** start of SUPPLIED INFORMATION **
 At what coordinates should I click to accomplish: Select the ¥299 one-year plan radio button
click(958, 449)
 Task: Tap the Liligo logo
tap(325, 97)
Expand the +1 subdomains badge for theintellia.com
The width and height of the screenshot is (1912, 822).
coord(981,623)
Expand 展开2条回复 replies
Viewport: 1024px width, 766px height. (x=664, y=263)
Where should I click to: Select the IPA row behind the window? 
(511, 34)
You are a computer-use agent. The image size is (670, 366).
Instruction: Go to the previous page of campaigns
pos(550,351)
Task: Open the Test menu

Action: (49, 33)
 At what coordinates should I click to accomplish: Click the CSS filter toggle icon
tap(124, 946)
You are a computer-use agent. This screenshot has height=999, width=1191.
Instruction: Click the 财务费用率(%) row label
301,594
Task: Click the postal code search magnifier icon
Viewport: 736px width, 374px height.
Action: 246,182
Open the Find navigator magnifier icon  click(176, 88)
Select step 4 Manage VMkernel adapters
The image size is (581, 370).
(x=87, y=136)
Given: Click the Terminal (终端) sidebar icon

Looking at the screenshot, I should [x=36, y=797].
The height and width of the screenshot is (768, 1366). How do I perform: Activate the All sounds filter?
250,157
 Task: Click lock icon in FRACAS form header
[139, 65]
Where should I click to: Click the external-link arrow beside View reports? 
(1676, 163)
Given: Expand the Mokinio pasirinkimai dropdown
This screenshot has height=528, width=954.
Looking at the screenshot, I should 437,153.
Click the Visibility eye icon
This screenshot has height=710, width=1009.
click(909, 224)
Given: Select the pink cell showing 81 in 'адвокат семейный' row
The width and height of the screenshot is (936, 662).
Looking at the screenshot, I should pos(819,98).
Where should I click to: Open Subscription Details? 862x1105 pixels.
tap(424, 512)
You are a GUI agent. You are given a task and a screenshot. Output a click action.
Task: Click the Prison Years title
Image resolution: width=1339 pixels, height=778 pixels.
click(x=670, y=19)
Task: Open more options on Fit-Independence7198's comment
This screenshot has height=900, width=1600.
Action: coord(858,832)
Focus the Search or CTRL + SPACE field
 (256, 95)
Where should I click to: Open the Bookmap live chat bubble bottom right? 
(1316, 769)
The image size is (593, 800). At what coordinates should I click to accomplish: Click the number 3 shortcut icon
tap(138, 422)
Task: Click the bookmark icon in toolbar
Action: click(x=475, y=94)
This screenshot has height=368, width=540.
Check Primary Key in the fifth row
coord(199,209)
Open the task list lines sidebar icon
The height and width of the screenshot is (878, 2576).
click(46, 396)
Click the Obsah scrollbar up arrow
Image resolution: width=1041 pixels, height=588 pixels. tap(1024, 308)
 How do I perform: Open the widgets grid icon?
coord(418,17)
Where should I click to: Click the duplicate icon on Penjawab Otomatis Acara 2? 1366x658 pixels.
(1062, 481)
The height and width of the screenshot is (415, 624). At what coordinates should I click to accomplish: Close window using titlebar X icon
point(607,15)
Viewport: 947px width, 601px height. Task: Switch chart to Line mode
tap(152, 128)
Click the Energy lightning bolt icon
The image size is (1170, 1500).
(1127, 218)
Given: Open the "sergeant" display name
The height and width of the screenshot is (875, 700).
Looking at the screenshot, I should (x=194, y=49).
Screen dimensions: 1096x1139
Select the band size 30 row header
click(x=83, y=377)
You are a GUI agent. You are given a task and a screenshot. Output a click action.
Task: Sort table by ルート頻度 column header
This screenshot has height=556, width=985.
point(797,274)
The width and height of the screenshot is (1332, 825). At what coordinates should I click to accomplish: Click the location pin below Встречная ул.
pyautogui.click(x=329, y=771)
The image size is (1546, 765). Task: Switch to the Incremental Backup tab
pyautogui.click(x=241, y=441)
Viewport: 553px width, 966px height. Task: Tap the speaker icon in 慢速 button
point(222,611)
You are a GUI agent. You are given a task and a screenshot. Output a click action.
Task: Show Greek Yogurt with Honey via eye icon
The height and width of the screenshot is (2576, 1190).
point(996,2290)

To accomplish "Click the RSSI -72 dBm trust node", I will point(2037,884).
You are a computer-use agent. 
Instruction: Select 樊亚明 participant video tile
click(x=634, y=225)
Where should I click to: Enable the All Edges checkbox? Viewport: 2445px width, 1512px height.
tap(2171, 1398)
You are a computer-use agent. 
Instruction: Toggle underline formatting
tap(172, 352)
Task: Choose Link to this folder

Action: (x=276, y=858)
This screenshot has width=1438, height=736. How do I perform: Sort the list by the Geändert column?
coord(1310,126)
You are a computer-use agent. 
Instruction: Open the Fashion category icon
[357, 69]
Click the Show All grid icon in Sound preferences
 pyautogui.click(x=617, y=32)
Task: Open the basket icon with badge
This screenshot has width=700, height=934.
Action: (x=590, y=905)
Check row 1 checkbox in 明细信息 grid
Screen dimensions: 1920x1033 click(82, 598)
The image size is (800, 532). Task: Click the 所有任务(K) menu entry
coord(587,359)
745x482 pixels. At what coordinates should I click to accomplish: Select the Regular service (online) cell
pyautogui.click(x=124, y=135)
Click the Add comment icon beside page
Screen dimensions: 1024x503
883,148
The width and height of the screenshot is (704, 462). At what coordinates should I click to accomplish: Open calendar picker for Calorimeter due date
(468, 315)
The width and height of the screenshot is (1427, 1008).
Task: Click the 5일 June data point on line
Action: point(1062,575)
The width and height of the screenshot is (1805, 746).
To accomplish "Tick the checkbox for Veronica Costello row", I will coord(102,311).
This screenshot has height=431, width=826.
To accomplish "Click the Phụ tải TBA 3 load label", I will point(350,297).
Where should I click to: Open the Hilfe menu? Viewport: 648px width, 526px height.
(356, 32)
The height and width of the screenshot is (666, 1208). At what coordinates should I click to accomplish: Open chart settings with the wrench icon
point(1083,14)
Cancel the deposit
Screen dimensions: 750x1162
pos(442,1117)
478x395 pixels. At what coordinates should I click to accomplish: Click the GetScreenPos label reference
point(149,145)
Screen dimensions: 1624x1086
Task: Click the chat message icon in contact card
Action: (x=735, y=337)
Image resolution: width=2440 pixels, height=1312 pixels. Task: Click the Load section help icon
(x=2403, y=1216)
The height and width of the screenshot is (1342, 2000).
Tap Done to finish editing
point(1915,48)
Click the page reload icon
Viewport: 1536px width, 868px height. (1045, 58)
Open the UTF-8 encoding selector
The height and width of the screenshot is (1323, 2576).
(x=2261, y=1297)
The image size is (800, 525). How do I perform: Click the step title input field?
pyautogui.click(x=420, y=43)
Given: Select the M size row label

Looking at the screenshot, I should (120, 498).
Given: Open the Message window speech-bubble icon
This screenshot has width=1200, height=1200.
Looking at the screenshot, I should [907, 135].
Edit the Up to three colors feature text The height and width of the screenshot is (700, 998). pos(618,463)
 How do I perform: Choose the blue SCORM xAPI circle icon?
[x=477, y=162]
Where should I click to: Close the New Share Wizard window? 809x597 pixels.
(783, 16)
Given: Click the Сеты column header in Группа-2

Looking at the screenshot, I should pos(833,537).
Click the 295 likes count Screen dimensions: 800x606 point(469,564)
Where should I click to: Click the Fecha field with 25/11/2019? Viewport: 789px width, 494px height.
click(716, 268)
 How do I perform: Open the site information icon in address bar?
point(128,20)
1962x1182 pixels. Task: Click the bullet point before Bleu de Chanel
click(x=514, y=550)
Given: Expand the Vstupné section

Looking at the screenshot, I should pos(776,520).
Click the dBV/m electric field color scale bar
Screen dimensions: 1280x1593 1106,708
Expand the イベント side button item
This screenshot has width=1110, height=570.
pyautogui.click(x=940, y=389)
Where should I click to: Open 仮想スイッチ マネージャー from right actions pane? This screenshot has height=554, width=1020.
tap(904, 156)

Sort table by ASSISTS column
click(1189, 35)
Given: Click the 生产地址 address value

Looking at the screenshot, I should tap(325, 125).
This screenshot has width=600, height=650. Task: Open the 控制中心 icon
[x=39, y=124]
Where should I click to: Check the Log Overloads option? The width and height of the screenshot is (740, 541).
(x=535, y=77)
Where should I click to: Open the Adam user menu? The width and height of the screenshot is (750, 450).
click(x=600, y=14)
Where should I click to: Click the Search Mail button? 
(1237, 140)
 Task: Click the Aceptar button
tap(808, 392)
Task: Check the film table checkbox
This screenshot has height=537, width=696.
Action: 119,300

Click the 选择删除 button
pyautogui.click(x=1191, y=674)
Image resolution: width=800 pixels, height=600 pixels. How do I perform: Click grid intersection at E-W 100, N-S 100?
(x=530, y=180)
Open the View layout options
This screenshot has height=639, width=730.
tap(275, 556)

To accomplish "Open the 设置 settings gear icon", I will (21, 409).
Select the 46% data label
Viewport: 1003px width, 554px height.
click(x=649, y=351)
** end of SUPPLIED INFORMATION **
Copy the records above word for word, from the line with "How do I perform: Open the widgets" to the line with "point(607,15)".

● FINISHED TASK:
 How do I perform: Open the widgets grid icon?
coord(418,17)
Where should I click to: Click the duplicate icon on Penjawab Otomatis Acara 2? 1366x658 pixels.
(1062, 481)
The height and width of the screenshot is (415, 624). At what coordinates should I click to accomplish: Close window using titlebar X icon
point(607,15)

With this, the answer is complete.